I was in Bowness-on-Windermere on the day of the referendum- heard a pub landlady crowing about "sending them all home", in front of the european staff she didn't even seem to realise she was talking about.

The average house price in Bowness is £420000 and the average rent for a 1 bedroom flat is £715 so obviously getting people to move there to do low paying work is going to be really easy.

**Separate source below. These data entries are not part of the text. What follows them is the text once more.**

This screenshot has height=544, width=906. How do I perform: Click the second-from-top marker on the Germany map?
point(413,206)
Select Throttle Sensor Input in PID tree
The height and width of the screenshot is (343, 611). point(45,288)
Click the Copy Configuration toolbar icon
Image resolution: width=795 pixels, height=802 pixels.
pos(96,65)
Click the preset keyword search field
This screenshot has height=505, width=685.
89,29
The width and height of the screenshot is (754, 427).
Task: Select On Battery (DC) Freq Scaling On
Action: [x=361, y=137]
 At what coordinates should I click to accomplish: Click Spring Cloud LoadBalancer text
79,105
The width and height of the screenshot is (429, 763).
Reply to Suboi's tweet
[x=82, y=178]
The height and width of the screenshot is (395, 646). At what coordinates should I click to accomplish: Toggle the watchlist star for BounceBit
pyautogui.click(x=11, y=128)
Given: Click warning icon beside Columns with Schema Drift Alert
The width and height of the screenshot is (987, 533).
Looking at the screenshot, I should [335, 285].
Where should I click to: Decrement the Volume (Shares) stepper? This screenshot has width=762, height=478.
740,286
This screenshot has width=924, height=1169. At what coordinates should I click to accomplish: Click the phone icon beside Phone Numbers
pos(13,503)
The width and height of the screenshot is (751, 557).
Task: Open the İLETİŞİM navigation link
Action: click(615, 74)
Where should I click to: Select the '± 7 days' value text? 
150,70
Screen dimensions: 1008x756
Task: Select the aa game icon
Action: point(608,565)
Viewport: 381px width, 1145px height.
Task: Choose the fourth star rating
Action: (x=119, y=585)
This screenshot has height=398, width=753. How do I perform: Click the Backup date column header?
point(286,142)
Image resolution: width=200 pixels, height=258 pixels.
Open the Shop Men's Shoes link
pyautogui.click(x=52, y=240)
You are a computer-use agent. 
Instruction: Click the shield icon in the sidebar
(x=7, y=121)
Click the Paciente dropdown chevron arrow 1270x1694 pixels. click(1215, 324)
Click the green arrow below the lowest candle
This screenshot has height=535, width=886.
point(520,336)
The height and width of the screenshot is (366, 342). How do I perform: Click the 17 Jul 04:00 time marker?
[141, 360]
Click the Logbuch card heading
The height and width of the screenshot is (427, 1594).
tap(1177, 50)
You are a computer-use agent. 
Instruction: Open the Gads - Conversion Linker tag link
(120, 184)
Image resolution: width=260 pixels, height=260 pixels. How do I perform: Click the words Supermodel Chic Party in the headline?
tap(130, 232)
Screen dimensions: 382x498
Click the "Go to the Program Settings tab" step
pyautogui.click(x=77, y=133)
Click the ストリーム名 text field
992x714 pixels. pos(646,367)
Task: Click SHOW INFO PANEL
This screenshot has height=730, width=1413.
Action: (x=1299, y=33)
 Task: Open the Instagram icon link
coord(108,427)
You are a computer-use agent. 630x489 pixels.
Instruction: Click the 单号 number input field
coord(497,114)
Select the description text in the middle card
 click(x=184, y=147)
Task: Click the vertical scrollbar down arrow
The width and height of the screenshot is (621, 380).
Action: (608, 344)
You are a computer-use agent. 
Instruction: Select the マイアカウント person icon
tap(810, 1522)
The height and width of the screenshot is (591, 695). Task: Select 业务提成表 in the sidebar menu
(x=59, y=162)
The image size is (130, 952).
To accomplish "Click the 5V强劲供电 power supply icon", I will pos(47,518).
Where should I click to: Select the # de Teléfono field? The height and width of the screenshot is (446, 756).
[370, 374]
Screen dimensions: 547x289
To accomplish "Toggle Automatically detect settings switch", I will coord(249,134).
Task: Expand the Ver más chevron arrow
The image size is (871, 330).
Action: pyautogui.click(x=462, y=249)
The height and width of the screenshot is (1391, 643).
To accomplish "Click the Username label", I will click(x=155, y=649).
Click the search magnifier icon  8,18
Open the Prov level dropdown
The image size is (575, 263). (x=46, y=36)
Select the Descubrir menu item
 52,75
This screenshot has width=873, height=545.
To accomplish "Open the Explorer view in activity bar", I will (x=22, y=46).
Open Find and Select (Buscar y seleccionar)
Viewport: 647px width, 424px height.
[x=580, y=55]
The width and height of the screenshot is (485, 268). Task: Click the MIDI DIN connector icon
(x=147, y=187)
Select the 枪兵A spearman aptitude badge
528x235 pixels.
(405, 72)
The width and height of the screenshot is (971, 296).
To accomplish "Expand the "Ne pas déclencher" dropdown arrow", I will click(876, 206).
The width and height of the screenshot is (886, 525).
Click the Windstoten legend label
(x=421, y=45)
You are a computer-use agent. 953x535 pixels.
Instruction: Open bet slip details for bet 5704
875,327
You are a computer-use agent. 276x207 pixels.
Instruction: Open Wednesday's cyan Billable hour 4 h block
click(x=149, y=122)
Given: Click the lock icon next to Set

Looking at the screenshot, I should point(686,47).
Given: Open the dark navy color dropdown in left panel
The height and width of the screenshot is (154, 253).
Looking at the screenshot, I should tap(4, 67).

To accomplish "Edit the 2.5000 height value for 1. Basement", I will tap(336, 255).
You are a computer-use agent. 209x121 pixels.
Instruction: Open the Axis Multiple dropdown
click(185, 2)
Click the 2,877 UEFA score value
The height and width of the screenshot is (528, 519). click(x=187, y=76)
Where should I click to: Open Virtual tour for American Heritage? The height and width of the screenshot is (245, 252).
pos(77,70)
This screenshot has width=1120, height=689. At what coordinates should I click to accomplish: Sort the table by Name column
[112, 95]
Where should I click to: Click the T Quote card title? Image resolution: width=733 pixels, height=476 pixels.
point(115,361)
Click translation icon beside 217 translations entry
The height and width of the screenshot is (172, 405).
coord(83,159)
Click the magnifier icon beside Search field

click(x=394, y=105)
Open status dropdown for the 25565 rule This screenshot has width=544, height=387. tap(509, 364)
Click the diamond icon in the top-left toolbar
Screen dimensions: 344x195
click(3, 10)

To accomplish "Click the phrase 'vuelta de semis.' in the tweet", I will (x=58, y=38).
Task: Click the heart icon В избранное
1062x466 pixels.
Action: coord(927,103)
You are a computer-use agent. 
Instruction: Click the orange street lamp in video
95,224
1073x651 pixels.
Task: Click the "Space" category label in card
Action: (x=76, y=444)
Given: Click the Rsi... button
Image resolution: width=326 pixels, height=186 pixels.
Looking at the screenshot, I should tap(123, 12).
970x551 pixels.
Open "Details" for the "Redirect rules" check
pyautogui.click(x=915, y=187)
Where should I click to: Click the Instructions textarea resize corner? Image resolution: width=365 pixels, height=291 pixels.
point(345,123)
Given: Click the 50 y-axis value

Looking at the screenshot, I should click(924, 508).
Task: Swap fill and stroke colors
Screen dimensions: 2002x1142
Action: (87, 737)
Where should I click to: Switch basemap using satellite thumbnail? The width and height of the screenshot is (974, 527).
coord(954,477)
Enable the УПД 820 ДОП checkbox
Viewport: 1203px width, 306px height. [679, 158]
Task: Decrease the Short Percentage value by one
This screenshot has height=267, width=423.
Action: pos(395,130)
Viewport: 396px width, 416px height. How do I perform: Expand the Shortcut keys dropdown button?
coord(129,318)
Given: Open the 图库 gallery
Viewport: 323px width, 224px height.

But the short/medium term problem isn't caused by low pay- at least, not right now, it was built largely on costcutting but that doesn't mean you can reverse it by stopping. And it can't be cured with more pay. We have an economy that worked one way and now via a referendum and a single government term we've decided to destroy some of the things that made it possible for it to work that way. There isn't a miracle cure- we can't magic up 60000 truck drivers, or hospitality staff into places that have been turned entirely into places for other people to visit not for workers to live. These are decisions that have been made over generations. Things were semi-sustainable but fragile, like so many things in the complicated interlinked modern world.

Scotroutes picks up a further problem that even if we could magic the jobs back to how they were pre-brexit, some of the other requirements are already changing, because of course as soon as migratory staff stop coming, the networks to make them work- accomodation etc- also started to look for alternatives.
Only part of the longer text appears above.